**PROMPT**
Copy out the entries below, swapping each "Instruction" for "Directive" and leaving everything else untouched.

**DATA IN THIS EXERCISE**
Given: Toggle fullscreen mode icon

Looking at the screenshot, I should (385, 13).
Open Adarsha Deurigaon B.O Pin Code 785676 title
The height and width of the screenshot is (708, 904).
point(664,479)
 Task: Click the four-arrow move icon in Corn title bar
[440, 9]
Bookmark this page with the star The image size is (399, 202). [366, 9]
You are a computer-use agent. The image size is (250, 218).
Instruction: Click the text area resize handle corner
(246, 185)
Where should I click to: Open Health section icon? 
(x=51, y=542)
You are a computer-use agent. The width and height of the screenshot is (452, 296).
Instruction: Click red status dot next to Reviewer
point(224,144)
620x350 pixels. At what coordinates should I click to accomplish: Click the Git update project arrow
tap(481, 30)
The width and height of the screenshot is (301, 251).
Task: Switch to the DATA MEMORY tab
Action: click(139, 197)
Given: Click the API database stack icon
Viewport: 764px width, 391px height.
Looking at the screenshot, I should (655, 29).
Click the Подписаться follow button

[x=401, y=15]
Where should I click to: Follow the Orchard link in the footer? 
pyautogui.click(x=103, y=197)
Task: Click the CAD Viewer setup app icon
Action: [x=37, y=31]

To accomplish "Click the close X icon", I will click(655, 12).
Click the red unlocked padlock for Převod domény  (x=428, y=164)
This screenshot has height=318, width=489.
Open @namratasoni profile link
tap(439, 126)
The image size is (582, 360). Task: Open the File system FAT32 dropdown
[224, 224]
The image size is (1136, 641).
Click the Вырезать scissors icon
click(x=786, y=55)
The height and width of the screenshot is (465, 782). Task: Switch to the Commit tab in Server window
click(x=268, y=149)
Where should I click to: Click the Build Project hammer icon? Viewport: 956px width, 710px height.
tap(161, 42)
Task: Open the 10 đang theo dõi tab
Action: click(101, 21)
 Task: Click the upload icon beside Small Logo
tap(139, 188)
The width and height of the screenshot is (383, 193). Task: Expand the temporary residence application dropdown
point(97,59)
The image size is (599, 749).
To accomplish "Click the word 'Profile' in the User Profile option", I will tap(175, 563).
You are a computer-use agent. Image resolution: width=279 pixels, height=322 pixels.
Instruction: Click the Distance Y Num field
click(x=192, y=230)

**FINAL ANSWER**
Given: Toggle fullscreen mode icon

Looking at the screenshot, I should (385, 13).
Open Adarsha Deurigaon B.O Pin Code 785676 title
The height and width of the screenshot is (708, 904).
point(664,479)
 Task: Click the four-arrow move icon in Corn title bar
[440, 9]
Bookmark this page with the star The image size is (399, 202). [366, 9]
You are a computer-use agent. The image size is (250, 218).
Directive: Click the text area resize handle corner
(246, 185)
Where should I click to: Open Health section icon? 
(x=51, y=542)
You are a computer-use agent. The width and height of the screenshot is (452, 296).
Directive: Click red status dot next to Reviewer
point(224,144)
620x350 pixels. At what coordinates should I click to accomplish: Click the Git update project arrow
tap(481, 30)
The width and height of the screenshot is (301, 251).
Task: Switch to the DATA MEMORY tab
Action: click(139, 197)
Given: Click the API database stack icon
Viewport: 764px width, 391px height.
Looking at the screenshot, I should (655, 29).
Click the Подписаться follow button

[x=401, y=15]
Where should I click to: Follow the Orchard link in the footer? 
pyautogui.click(x=103, y=197)
Task: Click the CAD Viewer setup app icon
Action: [x=37, y=31]

To accomplish "Click the close X icon", I will click(655, 12).
Click the red unlocked padlock for Převod domény  (x=428, y=164)
This screenshot has height=318, width=489.
Open @namratasoni profile link
tap(439, 126)
The image size is (582, 360). Task: Open the File system FAT32 dropdown
[224, 224]
The image size is (1136, 641).
Click the Вырезать scissors icon
click(x=786, y=55)
The height and width of the screenshot is (465, 782). Task: Switch to the Commit tab in Server window
click(x=268, y=149)
Where should I click to: Click the Build Project hammer icon? Viewport: 956px width, 710px height.
tap(161, 42)
Task: Open the 10 đang theo dõi tab
Action: click(101, 21)
 Task: Click the upload icon beside Small Logo
tap(139, 188)
The width and height of the screenshot is (383, 193). Task: Expand the temporary residence application dropdown
point(97,59)
The image size is (599, 749).
To accomplish "Click the word 'Profile' in the User Profile option", I will tap(175, 563).
You are a computer-use agent. Image resolution: width=279 pixels, height=322 pixels.
Directive: Click the Distance Y Num field
click(x=192, y=230)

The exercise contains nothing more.